Atrial fibrillation (AF) is the most common heart rhythm disturbance and the single biggest cause of stroke. AF is increasingly prevalent with age and affects about 35M people worldwide. This complex abnormal heart rhythm therefore represents a major global clinical challenge. According to medics, treatment of atrial fibrillation (AF) by ablation (destroying heart cells by applying heat) is more an art than a science, hence the saying “Learning while burning”. Our interdisciplinary research shows that in the context of a model displaying spontaneous AF. We develop a model that shows a direct cause-and-effect relationship with the spontaneous emergence of atrial fibrillation (AF) when the communication between heart muscle cells decreases (eg., due to fibrosis) beyond a critical value. The multidisciplinary research provides a simple conceptual framework that explains a variety of clinically observed features of AF. The work could inform surgical treatments in the future by suggesting exactly where the problem lies in a given patient’s heart.We analyse the movement of ants. Our interdisciplinary research approach shows that their movement is universal in the sense that there exists a blue-print (scaling function) that contains the information above movement on all time scales. We hypothesised that such behaviour is generic for animal behaviour (including humans) which has since been proven. Beyond its theoretical relevance, this result may be important for developing objective markers of pathological behaviour.

Antlions employ spiral digging to make deadly traps in the form of pits lined with fine sand grains. When digging in a mixture of large and small sand grains, many more large grains are ejected than seems possible – it is almost like a conjuring trick. How does the antlion do it? We formulated a computational model, mimicking an antlion digging in granular mixtures, to gain insight into the processes and the reasons why they employ spiral digging. This technique of spiral digging is a superbly efficient time-saving method that literally enables antlions to plough through a large volume of sand such that the small avalanches they create cause large sand grains differentially to cascade to the bottom of the construction trench where they can be preferentially ejected during pit construction. Antlion pits are superb examples of extended phenotypes, an extension of their builder's body optimised by natural selection. What this research has shown is that extended phenotypes produced purely from found materials can be not only efficiently constructed but extremely efficient in operation. Any prey item that ventures into the pit will ride an avalanche down to the deadly antlion at the bottom of the pit. Such pits are an intriguing example of the ever-present force of natural selection that shapes biology. 

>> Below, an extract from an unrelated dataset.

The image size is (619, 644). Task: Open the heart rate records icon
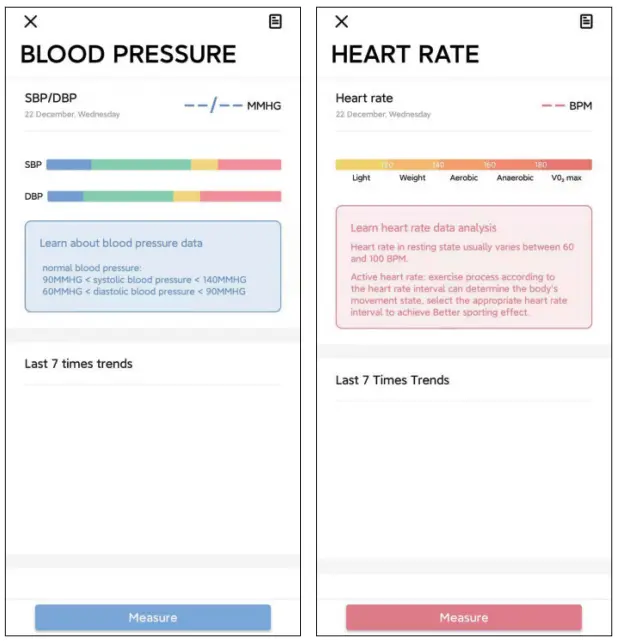(x=586, y=22)
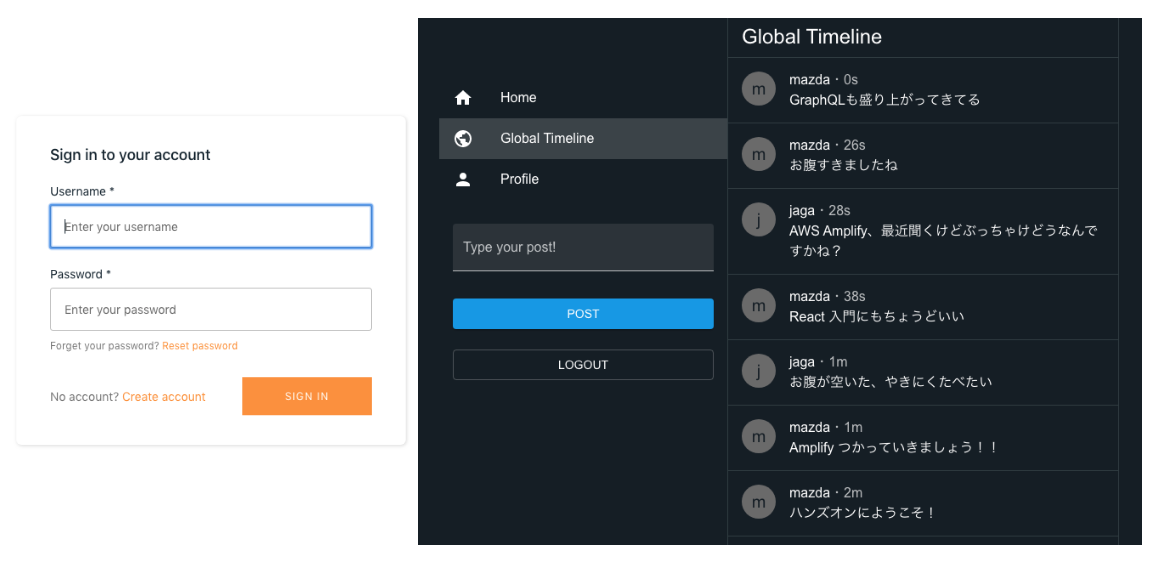The width and height of the screenshot is (1157, 569).
Task: Open mazda's avatar on GraphQL post
Action: click(759, 89)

The brain is found to exhibit statistical properties reminiscent of a critical state and self-similarity (Expert et al 2010) and, surprisingly, probability distributions of the size of bursts of brain activity similar to the statics of rain showers. This suggests that Self-Organised Criticality may be of relevance to brain dynamics (Palmieri & Jensen 2020).

References:

P. Expert, R. Lambiotte, D. Chialvo, K. Christensen, H.J. Jensen, D.J. Sharp and F. Turkheimer, Self-similar correlation function in rest-state fMRI. J. R. Soc Interface(2010) 

Lorenzo Palmieri and Henrik J Jensen, Investigating critical systems via the distribution of correlation lengths. Phys. Rev. Res. 2, 013199 (2020).

K. Christensen, K.A. Manani, and  N.S. Peters, Simple Model for Identifying Critical Regions in Atrial Fibrillation. Phys. Rev. Lett. 114, 028104 (2015).

M. Falkenberg, A.J. Ford, A.C. Li, R. Lawrence, A. Ciacci, N.S. Peters, and K. Christensen, Unified mechanism of local drivers in a percolation model of atrial fibrillation. Phys. Rev. E 100, 062406 (2019).

N.R. Franks, A. Worley, M. Falkenberg, A.B. Sendova-Franks AB, and K. Christensen, Digging the optimum pit: Antlions, spirals and spontaneous stratification. Proceedings of the Royal Society B 286, 20190365 (2019).

K. Christensen, D. Papavassiliou, A. de Figueiredo, N.R. Franks, and A.B. Sendova-Franks, Universality on ant behaviour, J. Royal Society Interface 12, 20140985 (2015).

M.F. McGillivray, W. Cheng, N.S.Peters, and K. Christensen, Machine learning methods for locating re-entrant drivers from electrograms in a model of atrial fibrillation. Royal Socienty Open Science 5, 172434 (2018).